[PASSAGE SHOWN — start]

Major crane collapses are most likely to dominate the news. In July 2017, two Samsung heavy cranes collided at a shipyard on the Norwegian North Sea, killing six workers and causing one tower to fall onto the platform below. However, an incident involving a crane does not have to be associated with a collapse. Dropped loads, broken lines, injuries from impacts by swinging loads, and even slip and fall accidents occur around cranes. Being a crane operator or working in such an environment in any capacity comes with risks.
Insufficient maintenance and negligence may contribute to incidents, and operator error is a concern as well. Accidents also occur because of miscommunications, mechanical defects, loads that aren’t properly balanced, and inclement weather and poor visibility. Defective hooks, hydraulics, wires, ropes, winches, controls, and rigging hardware may lead to accidents, and it is essential to have adequate training, supervision, and safety protocols to lessen the chances of a potentially fatal incident on a work site.
Cranes Are Inherently Dangerous
There are many components to cranes. All these parts require expertise to operate; they can fail due to wear and tear, defects, or if handled the wrong way. Workers injured in crane accidents often sustain crush injuries or blows to the head or back. Simply being struck by a small object from above can cause major trouble, as can slipping on a poorly maintained surface near the crane or its equipment.
Negligence and Crane Sites
One may be able to pin negligence on another party and have a claim if adequate training was not provided, or workers were not afforded the opportunity to rest. Fatigue can lead to mistakes and slow responses that lead to accidents. Forcing a worker to continue their duties when it’s known that conditions are dangerous is also unlawful. When gear has not been inspected to ensure it meets safety and operability standards and repaired when necessary, a negligent party may be sued.

[PASSAGE SHOWN — finish]

* _TASK A_
Translate this sentence from the passage on crane accidents into Spanish: "Fatigue can lead to mistakes and slow responses that lead to accidents."
* _TASK B_
Answer these questions from the passage on crane accidents.
(i) In what month and year did two Samsung heavy cranes collide at a shipyard on the Norwegian North Sea?
(ii) What injuries do workers hurt in crane accidents often sustain?
(iii) Under the heading "Negligence and Crane Sites," what is described as unlawful?
* _TASK C_
Write a continuation of the passage on crane accidents, beginning after its final sentence.

[DATA SEGMENT — start]

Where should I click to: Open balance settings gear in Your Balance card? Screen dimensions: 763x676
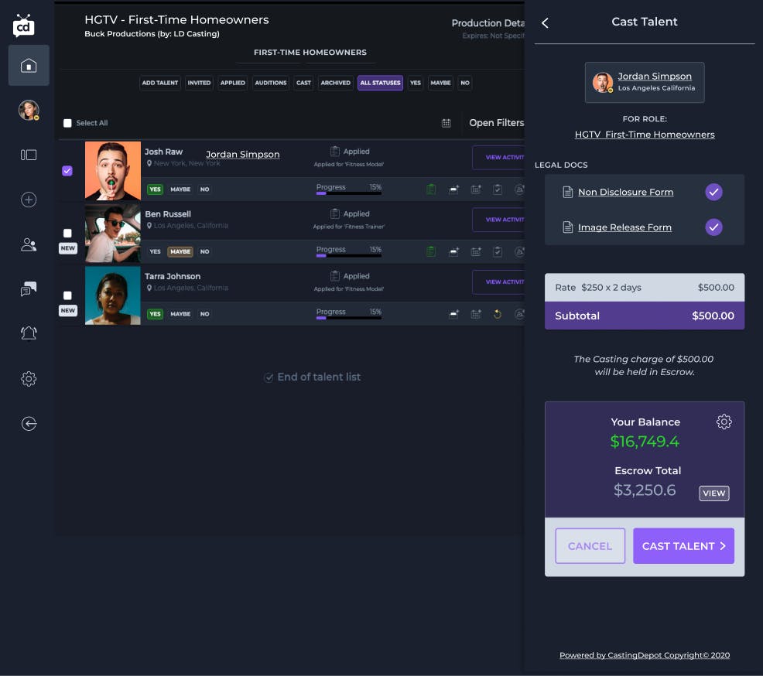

[DATA SEGMENT — finish]

* _EXERCISE ANSWER A_
La fatiga puede provocar errores y respuestas lentas que conducen a accidentes.

* _EXERCISE ANSWER B_
(i) July 2017.
(ii) Crush injuries or blows to the head or back.
(iii) Forcing a worker to continue their duties when it's known that conditions are dangerous.

* _EXERCISE ANSWER C_
Possible Outcome of an Accident Claim
Seamen hurt while operating or working around a crane during an accident may be eligible for damages. One may be awarded lost wages, medical expenses, disability, and maintenance and cure benefits under the Jones Act. Pain and suffering may also be awarded. The exact amount depends on the victim’s job role, the nature of their injuries, and what caused the accident. An incident on an unseaworthy vessel can result in damages awarded on the part of a negligent vessel owner. Provisions of the Longshoremen and Harbor Workers’ Compensation Act often apply to shoreside and harbor riggers and crane workers, but employers and other parties may still be held liable. Even equipment manufacturers can be found negligent if defective components can be proven to have caused an accident.
Crane accidents are notoriously challenging cases because there are many reasons and ways equipment can fail. However, proving a lack of maintenance or accountability contributed to a failure or incident is sometimes not as hard. Proof of safety protocols not followed and other evidence of neglect helps a worker injured in an accident (or their family/dependents) get the compensation they need.